Exercise requirements - What is needed here is every line of the records that includes "will".

The data -
+---+

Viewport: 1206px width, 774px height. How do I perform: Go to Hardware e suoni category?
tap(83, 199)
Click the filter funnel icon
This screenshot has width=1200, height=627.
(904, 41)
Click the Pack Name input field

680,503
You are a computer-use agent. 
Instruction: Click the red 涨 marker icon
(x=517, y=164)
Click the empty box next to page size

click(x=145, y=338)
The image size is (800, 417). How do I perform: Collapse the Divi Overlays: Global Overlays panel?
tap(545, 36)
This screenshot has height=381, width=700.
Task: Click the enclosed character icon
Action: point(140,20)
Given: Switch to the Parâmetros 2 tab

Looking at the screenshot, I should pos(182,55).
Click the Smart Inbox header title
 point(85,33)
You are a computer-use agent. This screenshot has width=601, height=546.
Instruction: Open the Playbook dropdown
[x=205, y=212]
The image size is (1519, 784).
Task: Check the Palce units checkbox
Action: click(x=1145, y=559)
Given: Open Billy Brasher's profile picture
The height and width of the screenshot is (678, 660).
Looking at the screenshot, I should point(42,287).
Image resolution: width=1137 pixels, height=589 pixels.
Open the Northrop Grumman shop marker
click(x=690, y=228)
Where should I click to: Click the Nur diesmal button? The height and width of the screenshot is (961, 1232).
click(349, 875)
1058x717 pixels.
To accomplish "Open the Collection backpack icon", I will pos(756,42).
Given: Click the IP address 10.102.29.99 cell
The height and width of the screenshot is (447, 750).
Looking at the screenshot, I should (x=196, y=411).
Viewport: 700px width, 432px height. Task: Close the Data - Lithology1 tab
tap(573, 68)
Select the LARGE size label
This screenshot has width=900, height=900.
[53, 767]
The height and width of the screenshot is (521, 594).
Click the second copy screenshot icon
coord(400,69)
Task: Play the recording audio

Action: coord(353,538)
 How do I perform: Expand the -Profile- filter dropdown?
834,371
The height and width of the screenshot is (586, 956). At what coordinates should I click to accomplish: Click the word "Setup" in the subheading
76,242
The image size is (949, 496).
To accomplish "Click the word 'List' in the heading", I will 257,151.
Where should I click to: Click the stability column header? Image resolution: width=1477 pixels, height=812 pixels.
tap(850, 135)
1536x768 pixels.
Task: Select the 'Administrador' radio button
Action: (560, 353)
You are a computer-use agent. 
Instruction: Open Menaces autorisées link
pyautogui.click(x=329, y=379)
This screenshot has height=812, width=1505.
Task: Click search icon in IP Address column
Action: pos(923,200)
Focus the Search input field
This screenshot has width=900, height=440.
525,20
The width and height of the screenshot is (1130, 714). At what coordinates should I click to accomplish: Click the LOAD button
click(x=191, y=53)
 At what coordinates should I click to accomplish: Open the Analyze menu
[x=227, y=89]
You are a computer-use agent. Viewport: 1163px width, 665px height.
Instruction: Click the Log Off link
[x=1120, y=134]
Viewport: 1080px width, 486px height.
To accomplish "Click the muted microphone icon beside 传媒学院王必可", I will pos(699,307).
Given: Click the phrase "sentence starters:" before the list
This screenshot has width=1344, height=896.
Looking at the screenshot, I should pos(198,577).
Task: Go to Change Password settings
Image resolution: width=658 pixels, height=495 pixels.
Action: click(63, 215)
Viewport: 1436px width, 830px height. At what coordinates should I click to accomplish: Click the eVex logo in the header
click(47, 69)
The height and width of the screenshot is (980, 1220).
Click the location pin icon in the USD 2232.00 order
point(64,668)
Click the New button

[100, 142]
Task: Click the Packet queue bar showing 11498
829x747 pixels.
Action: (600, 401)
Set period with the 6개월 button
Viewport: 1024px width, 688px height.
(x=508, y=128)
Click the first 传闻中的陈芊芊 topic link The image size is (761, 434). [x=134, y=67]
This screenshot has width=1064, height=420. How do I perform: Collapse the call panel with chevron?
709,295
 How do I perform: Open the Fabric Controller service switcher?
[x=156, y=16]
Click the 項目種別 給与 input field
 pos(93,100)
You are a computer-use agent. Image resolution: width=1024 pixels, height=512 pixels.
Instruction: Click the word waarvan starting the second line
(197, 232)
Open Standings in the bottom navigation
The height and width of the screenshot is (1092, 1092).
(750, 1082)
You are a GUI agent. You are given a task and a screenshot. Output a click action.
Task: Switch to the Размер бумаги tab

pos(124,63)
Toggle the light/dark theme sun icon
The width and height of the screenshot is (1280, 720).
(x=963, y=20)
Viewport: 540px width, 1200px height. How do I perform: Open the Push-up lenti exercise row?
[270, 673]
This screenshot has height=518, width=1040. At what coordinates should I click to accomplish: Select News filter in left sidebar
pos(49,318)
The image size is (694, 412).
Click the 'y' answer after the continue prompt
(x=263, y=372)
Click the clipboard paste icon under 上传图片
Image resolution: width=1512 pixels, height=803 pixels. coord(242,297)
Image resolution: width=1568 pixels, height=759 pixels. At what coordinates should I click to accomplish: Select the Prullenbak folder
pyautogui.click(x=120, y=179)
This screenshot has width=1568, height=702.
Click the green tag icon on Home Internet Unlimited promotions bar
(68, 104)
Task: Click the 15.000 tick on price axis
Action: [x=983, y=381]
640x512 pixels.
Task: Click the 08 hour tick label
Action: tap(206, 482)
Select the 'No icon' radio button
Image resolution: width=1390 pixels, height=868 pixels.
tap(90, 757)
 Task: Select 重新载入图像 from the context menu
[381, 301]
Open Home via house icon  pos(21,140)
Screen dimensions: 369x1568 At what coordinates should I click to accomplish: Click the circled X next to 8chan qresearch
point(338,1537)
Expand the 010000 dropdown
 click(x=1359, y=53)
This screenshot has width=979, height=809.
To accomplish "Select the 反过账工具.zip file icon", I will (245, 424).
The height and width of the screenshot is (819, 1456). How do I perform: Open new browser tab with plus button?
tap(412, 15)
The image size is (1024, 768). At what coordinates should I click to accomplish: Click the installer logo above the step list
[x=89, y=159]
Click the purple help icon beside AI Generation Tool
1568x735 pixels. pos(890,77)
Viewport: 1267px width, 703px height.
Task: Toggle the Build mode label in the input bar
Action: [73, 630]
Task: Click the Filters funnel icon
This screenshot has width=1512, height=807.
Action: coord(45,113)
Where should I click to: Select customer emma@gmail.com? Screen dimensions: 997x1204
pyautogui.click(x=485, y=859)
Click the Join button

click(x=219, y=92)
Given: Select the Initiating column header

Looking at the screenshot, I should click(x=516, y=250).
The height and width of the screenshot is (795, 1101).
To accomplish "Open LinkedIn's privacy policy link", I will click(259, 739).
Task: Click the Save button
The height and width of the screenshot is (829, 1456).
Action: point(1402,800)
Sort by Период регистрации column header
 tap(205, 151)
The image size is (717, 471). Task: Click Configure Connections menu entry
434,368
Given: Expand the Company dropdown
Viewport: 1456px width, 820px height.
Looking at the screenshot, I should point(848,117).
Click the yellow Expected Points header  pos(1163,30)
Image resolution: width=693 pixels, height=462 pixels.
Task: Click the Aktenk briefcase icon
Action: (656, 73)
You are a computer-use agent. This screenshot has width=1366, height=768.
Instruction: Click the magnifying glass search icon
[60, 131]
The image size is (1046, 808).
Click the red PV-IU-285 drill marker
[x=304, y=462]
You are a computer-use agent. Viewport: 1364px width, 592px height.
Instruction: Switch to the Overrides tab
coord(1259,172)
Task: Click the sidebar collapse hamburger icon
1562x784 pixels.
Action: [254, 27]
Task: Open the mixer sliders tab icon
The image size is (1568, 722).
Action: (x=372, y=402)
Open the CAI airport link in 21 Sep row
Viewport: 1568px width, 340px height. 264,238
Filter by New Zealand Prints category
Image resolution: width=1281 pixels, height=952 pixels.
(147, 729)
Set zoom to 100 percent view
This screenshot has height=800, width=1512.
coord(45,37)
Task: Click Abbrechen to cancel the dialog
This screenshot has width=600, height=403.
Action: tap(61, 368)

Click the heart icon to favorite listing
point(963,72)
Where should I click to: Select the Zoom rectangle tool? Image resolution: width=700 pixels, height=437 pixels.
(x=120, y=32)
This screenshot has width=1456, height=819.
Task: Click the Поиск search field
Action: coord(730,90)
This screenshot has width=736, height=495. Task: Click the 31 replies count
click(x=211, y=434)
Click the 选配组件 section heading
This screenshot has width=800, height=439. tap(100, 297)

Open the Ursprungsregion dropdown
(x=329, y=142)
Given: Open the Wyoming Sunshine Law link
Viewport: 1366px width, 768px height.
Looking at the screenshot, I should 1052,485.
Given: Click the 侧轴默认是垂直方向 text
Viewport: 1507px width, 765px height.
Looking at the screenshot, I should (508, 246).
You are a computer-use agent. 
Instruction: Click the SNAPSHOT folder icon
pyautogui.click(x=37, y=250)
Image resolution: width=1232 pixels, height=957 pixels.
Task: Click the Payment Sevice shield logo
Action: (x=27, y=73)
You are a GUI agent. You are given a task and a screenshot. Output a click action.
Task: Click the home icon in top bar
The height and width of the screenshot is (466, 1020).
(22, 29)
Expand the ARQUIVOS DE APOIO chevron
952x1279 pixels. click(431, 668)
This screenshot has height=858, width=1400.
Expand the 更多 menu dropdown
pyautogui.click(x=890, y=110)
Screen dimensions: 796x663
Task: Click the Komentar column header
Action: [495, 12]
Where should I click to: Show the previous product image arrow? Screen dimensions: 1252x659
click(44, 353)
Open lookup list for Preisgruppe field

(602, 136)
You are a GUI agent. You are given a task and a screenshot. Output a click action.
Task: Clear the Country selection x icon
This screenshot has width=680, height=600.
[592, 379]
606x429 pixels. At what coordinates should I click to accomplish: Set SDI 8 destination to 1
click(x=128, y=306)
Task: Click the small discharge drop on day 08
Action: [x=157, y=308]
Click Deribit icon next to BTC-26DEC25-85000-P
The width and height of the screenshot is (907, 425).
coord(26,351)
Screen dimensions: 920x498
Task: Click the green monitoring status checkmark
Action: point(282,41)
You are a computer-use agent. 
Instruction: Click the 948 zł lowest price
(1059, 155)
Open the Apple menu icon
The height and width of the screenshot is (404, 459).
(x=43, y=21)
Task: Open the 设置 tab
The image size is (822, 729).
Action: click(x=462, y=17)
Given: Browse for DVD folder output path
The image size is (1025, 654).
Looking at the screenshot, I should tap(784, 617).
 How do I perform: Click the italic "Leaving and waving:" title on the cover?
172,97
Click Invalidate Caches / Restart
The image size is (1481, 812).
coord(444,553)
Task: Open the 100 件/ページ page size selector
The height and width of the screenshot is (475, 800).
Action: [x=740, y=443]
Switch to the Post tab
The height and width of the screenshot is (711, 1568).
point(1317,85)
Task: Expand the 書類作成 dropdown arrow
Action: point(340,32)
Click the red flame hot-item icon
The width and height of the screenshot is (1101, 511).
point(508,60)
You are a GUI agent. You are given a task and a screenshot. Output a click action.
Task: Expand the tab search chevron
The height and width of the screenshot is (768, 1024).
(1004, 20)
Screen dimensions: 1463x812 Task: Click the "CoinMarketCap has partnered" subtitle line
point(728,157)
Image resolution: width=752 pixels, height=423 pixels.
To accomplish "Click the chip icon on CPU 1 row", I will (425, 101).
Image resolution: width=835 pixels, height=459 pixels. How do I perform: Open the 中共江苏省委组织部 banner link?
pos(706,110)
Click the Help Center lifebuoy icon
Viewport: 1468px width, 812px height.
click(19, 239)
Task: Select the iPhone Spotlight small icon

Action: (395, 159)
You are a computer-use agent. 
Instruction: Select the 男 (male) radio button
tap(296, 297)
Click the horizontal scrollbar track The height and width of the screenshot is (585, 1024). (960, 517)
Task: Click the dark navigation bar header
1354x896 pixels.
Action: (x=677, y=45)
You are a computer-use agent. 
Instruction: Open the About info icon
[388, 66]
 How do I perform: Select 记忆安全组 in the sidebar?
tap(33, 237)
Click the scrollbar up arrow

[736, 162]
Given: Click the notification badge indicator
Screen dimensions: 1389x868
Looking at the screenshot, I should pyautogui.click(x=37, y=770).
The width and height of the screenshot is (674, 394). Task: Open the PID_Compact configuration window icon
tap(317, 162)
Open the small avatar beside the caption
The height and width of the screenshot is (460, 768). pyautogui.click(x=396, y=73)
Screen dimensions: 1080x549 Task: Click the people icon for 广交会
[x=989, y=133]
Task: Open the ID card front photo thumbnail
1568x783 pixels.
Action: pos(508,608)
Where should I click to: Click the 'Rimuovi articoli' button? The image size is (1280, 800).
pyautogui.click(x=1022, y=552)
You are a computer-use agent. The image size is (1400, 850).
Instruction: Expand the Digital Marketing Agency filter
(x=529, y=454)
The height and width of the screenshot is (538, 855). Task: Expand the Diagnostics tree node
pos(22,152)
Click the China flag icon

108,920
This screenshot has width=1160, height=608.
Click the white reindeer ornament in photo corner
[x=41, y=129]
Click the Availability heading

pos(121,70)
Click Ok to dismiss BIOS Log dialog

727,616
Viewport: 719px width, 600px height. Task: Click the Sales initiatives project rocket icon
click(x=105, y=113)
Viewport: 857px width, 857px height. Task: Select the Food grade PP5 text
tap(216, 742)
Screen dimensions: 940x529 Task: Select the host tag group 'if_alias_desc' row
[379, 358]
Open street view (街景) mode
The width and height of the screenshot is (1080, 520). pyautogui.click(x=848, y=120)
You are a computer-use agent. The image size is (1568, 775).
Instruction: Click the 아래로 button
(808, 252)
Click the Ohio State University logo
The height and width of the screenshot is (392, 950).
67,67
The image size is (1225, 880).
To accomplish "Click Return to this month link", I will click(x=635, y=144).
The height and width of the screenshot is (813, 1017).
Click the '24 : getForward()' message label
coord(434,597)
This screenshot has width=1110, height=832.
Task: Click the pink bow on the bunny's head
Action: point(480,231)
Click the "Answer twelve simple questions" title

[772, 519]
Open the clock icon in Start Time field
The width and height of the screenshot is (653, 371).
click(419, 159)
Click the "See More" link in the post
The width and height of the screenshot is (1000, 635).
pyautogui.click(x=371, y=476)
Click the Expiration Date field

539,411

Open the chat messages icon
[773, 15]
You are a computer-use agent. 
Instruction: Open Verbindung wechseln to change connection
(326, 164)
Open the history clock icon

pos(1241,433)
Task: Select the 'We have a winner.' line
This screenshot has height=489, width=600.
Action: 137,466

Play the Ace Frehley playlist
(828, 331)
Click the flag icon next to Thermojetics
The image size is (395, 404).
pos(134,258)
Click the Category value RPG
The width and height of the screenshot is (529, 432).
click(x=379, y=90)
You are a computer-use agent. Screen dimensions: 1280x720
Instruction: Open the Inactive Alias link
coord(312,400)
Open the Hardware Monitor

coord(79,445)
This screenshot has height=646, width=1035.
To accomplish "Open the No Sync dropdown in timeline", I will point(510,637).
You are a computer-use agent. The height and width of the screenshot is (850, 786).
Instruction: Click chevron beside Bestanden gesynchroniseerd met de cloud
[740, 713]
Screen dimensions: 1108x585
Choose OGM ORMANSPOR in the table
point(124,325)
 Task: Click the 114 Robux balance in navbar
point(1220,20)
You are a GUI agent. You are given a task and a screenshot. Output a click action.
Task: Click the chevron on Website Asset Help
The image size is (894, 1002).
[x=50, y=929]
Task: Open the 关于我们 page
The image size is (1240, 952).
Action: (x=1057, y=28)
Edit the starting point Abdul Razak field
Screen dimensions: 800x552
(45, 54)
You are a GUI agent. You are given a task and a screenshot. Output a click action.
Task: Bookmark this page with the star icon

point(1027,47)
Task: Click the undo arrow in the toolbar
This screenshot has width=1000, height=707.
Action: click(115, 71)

+---+

Response area -
To accomplish "Open the Collection backpack icon", I will pos(756,42).
To accomplish "Click the word 'List' in the heading", I will 257,151.
To accomplish "Click the muted microphone icon beside 传媒学院王必可", I will pos(699,307).
To accomplish "Select the 反过账工具.zip file icon", I will (245, 424).
To accomplish "Open LinkedIn's privacy policy link", I will click(259, 739).
To accomplish "Click the chip icon on CPU 1 row", I will (425, 101).
To accomplish "Click Return to this month link", I will click(x=635, y=144).
To accomplish "Open the No Sync dropdown in timeline", I will point(510,637).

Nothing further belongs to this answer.